Porcheron and colleagues were interested to find out so they installed Amazon Echo with Alexa in five houses. They’ve recorded conversations around its use for a month, then applied ethnomethodology and conversation analysis. They report their findings in a research paper presented at CHI, the top human-computer interaction conference. In this article, I share the key insights from the study and my analysis of the implications to design.
Intertwined with ongoing activities
Homes are inherently multi-activity settings in which devices get recruited into and are regulated through the ongoing cooperative and collocated activities. — Porcheron et al., Voice Interfaces in Everyday Life
When creating interactions with VUIs, we imagine users focusing on the task at hand. They would be standing in front of the smart speaker when they say the wake up word followed by the request. We then expect them to wait attentively for the response. This is not always the case.
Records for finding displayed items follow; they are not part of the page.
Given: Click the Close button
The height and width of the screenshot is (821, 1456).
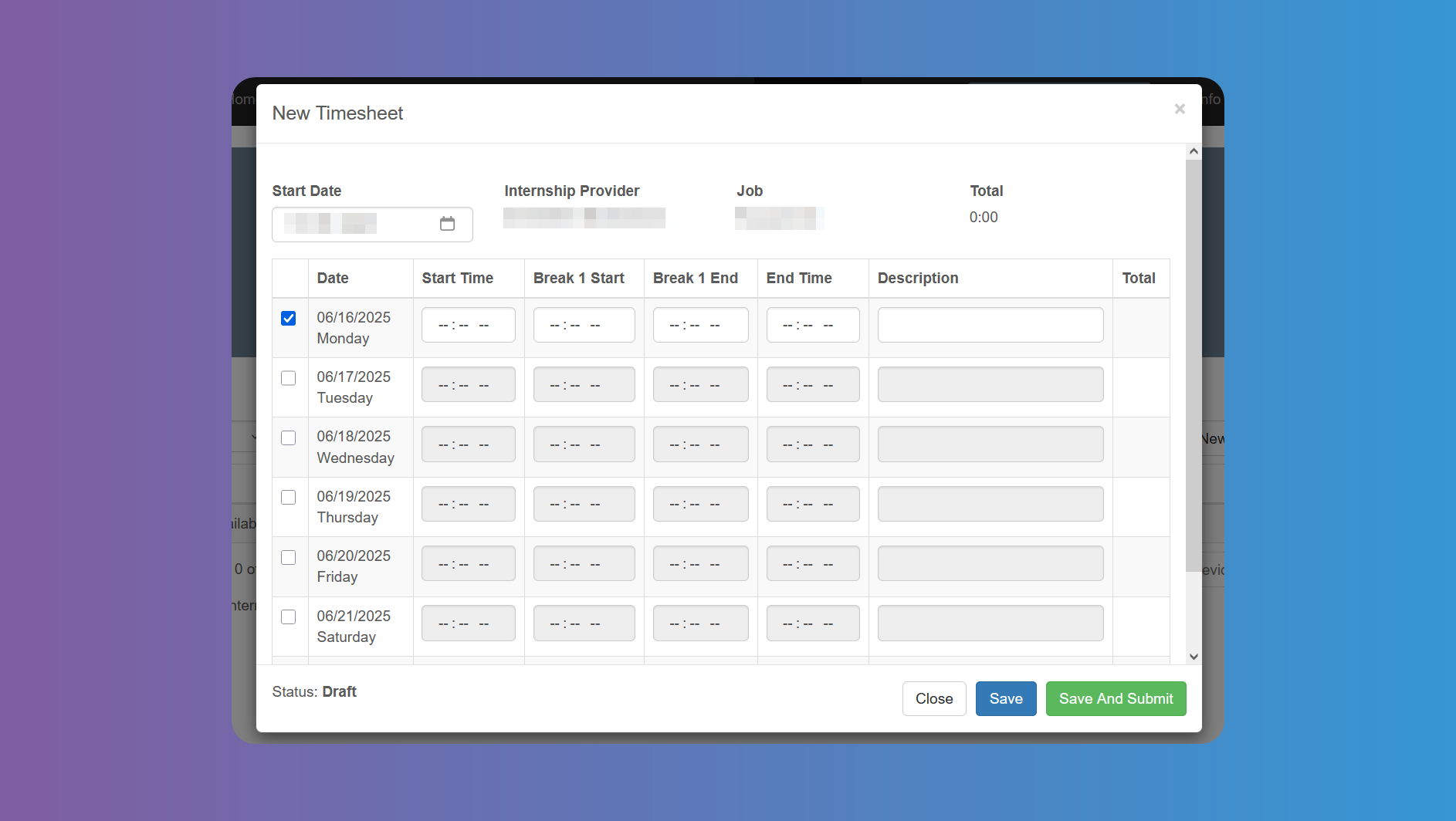Looking at the screenshot, I should tap(933, 698).
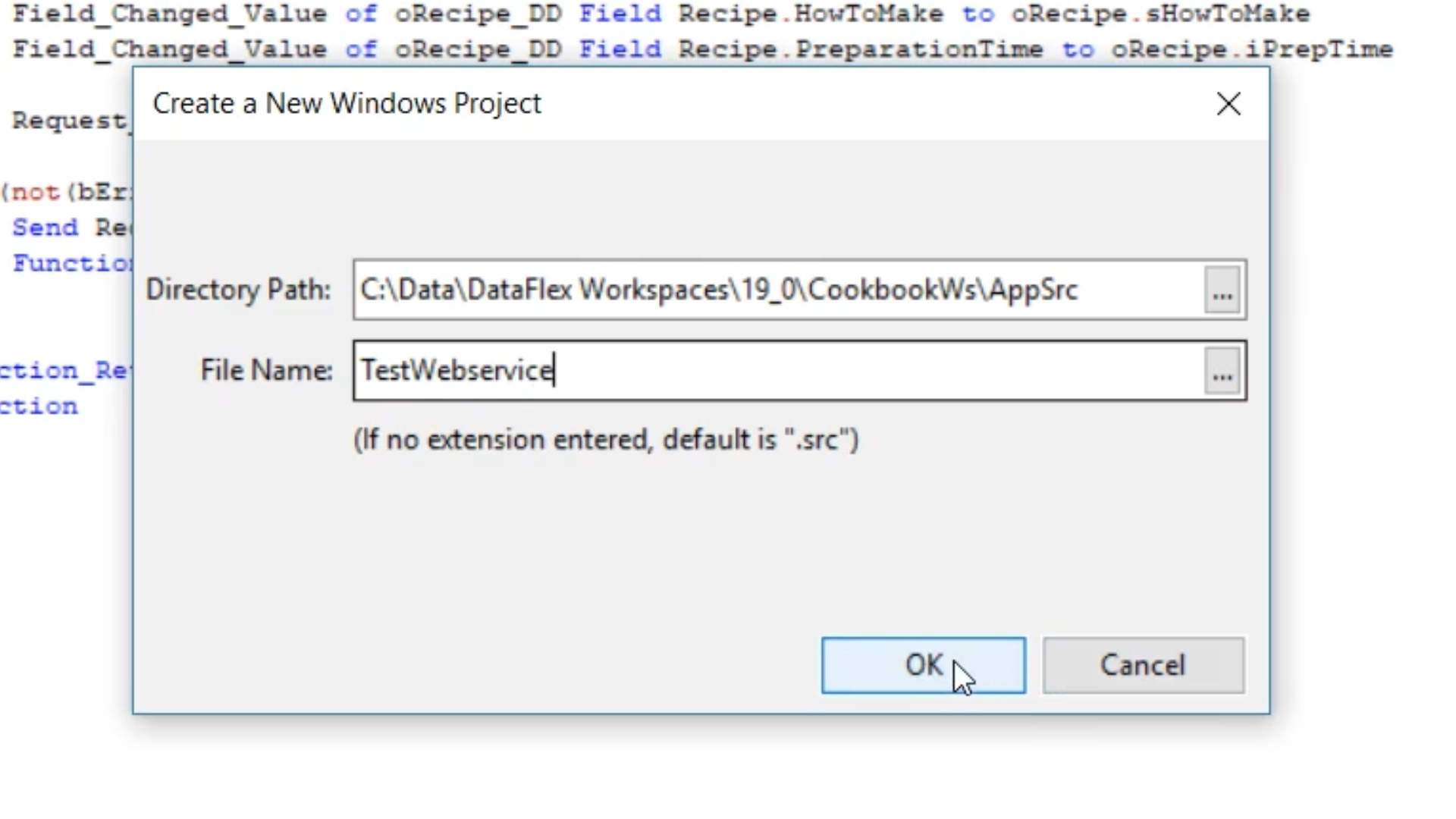Click 'Recipe.PreparationTime' in the code editor
This screenshot has height=819, width=1456.
860,49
Researchers observed many instances where the user is distracted. That is, they are simultaneously attending to other activities and interacting with family members. For example, a mother might be instructing the voice assistant to recite a recipe as she cooks, then stopping midway to scold her son for running around the kitchen.
Always on, always listening is thus a good design feature that makes switching between tasks easy. The smart speaker is continuously available via the wake word, and can be initiated through casual talk within the hustle and bustle of domestic life.